Mehmet Özay 22.12.2022
Bir felsefi ve sosyolojik kavram olarak ‘modernite’ ile hesaplaşma süreçlerinde yaşanan değişim, dikkat çekici bir boyutta seyrediyor.
Batı düşünce sisteminde gerçekleşen uzun dönemli hesaplaşmanın, ötekileri -öteki
toplumları, öteki düşünce yapılarını vb.- dışarda bırakma eğilimi, yerini giderek
güçlü bir şekilde ötekini içine almaya evrilmiş durumdadır.
Öteki’ne davetiye
Bu noktada, ‘modernite’ ile hesaplaşmada, bir süredir aktör olma görevine
soyunan ve/ya kendisine böylesi bir görev bahşedilen yapılar arasında belki de,
en önceliklisi olarak, Doğulu toplumlar ve toplum düşünceleri yer alıyor.
Bir yandan globalleşmenin (globalization) kısmen, öte yandan post-modernitenin
çokça katkıda bulunduğu veya daha doğrusunu söylemek gerekirse, Doğulu
toplumlara -dönemin özelliği gereği bunu, Güneyli toplumlar olarak da adlandırmak
mümkün- davetiye çıkarttığı bu gelişme dikkatle incelenmeyi hak ediyor.
Doğulu ve/ya Güneyli toplumları temsil kabiliyetindeki kurumların, entellektüellerin,
düşünürlerin, akademisyenlerin kendilerine verilen bu görevi hakkıyla yerine
getirme konusunda istekli olduklarına kuşku bulunmamaktadır.
Burada, her ne kadar, Doğulu ve/ya Güneyli gerçeklikleriyle bu çevreler görünür
aktör (visible actor) konumunda olsalar veya bu konuma taşınmış bulunsalar
da, moderniteyi üreten düşünce sisteminin devam ettiricilerinin, söz konusu bu
düşünce ve eylem süreçlerinde görünmeyen aktör (invisible actor) olarak
gayet önemli bir işlev sergiledikleri yaklaşımını dikkatle ve ısrarla gündeme
getirilmelidir.
Bu durum, ortada bir işbirliğinin (collaboration) olduğu mesajı
olduğunu güçlü bir şekilde yansıtmaktadır. İlk etapta, yaşanan bu durumu, değişen
ve/ya değişme arzusundaki modernite olarak anlamak mümkün.
Devamlılık olgusu: ‘dış-öteki’nin desteği
Bu düşüncenin devamı olarak, modernite’nin bu türden bir devam ettirici
yapıya ihtiyaç duymasının, bizatihi kendi iç zaafiyeti olduğu ve bu durumun mantıki
bir çıkarımı olarak, çöküşünün de yakın olduğu düşüncesinin akla gelmesinin
doğurduğu bir tür gizli/açık memnuniyet/hoşluk kendini eleveriyor.

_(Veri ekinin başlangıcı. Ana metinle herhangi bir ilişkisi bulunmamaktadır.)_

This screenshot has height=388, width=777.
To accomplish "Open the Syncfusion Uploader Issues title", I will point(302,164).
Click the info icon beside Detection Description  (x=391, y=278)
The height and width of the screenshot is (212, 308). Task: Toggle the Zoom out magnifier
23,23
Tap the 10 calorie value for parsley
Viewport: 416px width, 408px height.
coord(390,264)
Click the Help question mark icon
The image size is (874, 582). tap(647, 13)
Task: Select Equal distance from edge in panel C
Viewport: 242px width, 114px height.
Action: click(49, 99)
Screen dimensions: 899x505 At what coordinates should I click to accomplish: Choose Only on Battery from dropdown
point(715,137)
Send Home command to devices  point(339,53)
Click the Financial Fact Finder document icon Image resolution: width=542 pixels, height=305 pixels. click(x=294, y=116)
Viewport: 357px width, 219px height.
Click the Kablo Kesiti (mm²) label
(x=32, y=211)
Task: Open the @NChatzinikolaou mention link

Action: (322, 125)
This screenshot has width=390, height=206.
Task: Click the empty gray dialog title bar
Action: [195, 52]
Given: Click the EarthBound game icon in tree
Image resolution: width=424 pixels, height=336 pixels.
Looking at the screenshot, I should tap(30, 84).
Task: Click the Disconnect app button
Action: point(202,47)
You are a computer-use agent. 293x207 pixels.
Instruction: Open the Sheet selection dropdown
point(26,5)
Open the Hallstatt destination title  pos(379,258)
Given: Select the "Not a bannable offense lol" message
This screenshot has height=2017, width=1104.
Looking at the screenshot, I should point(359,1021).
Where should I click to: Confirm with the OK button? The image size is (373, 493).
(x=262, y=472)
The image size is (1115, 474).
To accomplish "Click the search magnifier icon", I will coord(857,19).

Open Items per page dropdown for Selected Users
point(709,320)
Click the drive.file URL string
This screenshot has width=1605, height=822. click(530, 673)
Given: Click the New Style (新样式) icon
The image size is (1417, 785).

Oysa, tarihi gelişim sürecinde modernitenin, ne tür evrelerden geçtiği ve
bu geçtiği evreler üzerinde gizli/açık yeniden kendini nasıl var kıldığı hatırlandığında,
bugün olan bitenin uyanık bir bilinçle ele alınmasını zorunlu kılıyor.
Bu noktada, modernite kayda değer bir şekilde yani, kurumsal bağlamı ve
düşünce ağları özelinde gündeme gelmeye başladığı 16. yüzyıldan itibaren, durağan
(static) değil aksine, kendi içinde dönümüşü (self-transformation)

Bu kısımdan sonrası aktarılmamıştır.